B E R G T O U R

„Die Geburt ist wie eine Tour auf den Großglockner“, schreibt Erika Pichler in ihrem tollen Text und für mich hat sie recht. Ich liebe sie einfach, Geburten und meine Berge und je mehr Erfahrung ich sammle und je mehr ich sie besteige, desto mehr finde ich darin den Vergleich...
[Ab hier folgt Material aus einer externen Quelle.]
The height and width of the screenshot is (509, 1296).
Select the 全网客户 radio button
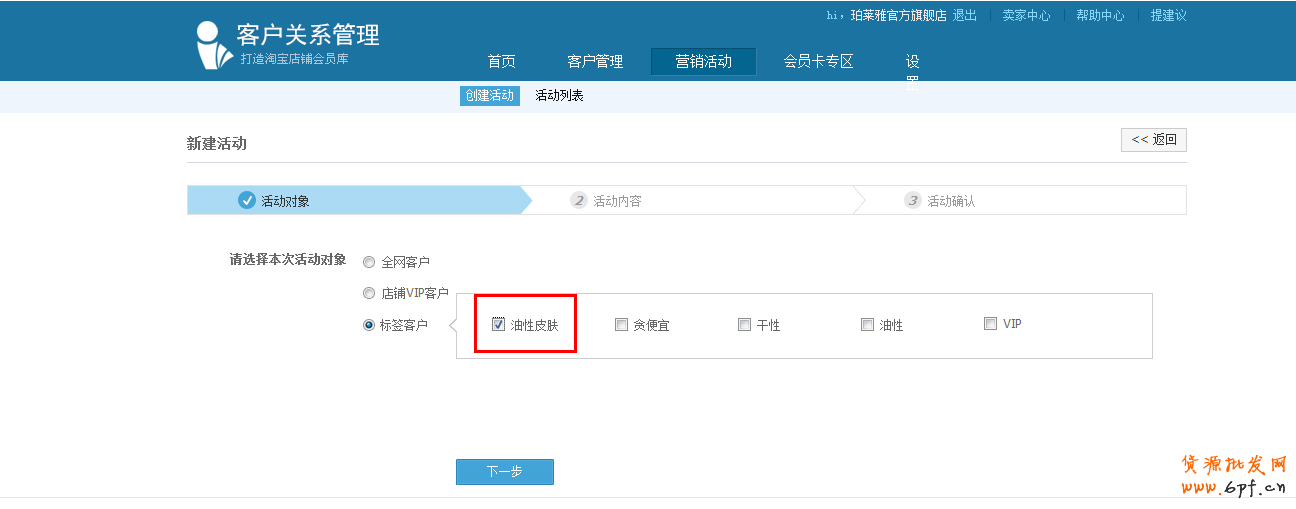click(x=369, y=262)
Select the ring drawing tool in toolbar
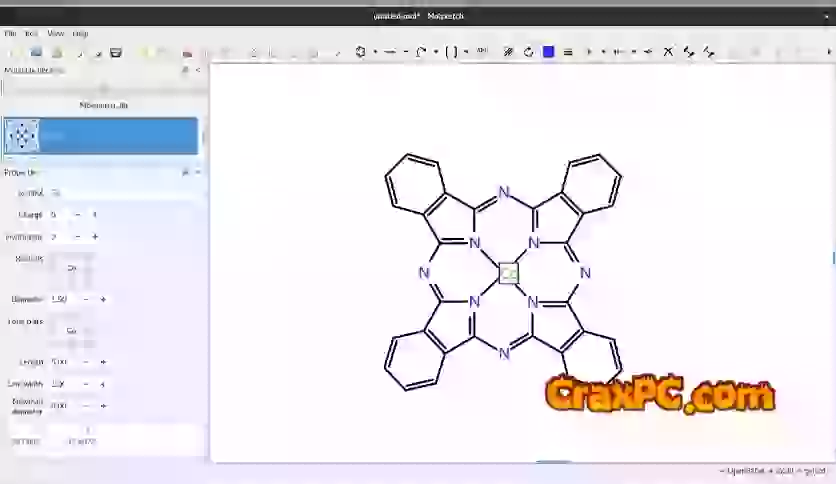 (x=360, y=52)
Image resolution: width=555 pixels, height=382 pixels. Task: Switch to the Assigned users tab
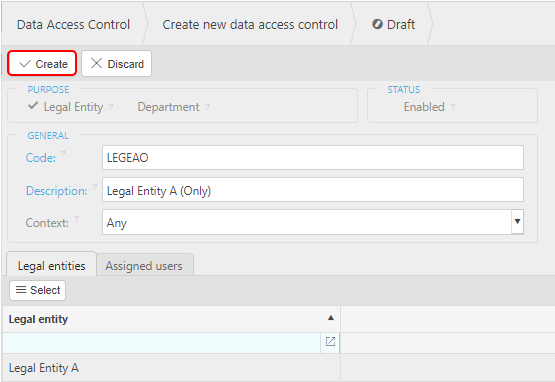[x=144, y=266]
Ich gehe los, am besten durch den Wald, ein leichter Anstieg, Einwärmen - die Wehen beginnen, sind vielleicht unregelmäßig, werden mehr - dann geht es langsam bergauf, stetig in Serpentinen nach oben - die Wehen werden regelmäßiger, mehr, sie kommen in Abständen, ich nutze die Pausen - die Sonne strahlt, es ist warm, ich komme auf dem Weg nach oben ganz schön ins Schnaufen, aber ich gebe nicht auf - die Wehen werden mehr und mehr, es ist anstrengend, ich versuche mich mit meiner Atmung zu entspannen - weiter und weiter gehe ich nach oben, Serpentine für Serpentine, so viele habe ich schon geschafft, ich komme immer höher - die Wehen werden mehr, in regelmäßigen Abständen, in den Pausen habe ich genügend Zeit um mich auszuruhen, ich spüre die Entspannung in meinem Körper, weiter und weiter - so langsam erkenne ich das Gipfelkreuz, es kommt mir noch so weit vor, ich kann nicht mehr, aber ich gebe nicht auf ! - nun ist es richtig anstrengend, ich glaube ich kann nicht mehr, aber ich kann ! „bald ist es geschafft, du machst das soo gut “ sagt die Hebamme - ich komme dem Gipfelkreuz näher und näher, steiler und steiler, kurze Pause - die Wehen werden intensiver, so langsam spüre ich den Drang meinem Baby zu helfen, der Drang wird größer und größer, ich möchte mitschieben - ich sammle meine Kräfte und laufe den letzten Anstieg zum Gipfel nach oben - ich helfe meinem Baby, es ist anstrengend, aber ich spüre, dass ich es kann, ein heftiger Hormonschub hilft mir dabei - ich bin angekommen „Berg Heil“, es ist wunderschön - und dann ist er da, dieser Moment; mein/unser Kind wird geboren „Hallo Welt“ - ich genieße die Aussicht und ruhe mich aus, ich Packe mein Picknick aus und bin einfach nur glücklich hier zu sein und diese Aussicht genießen zu dürfen - Liebe, Liebe, Liebe. Hallo kleines Wunder. Ich genieße diesen Moment, mein kleines Wunder auf mir - Haut auf Haut, ganz nah. Nun bist du da. Was für ein Gefühl.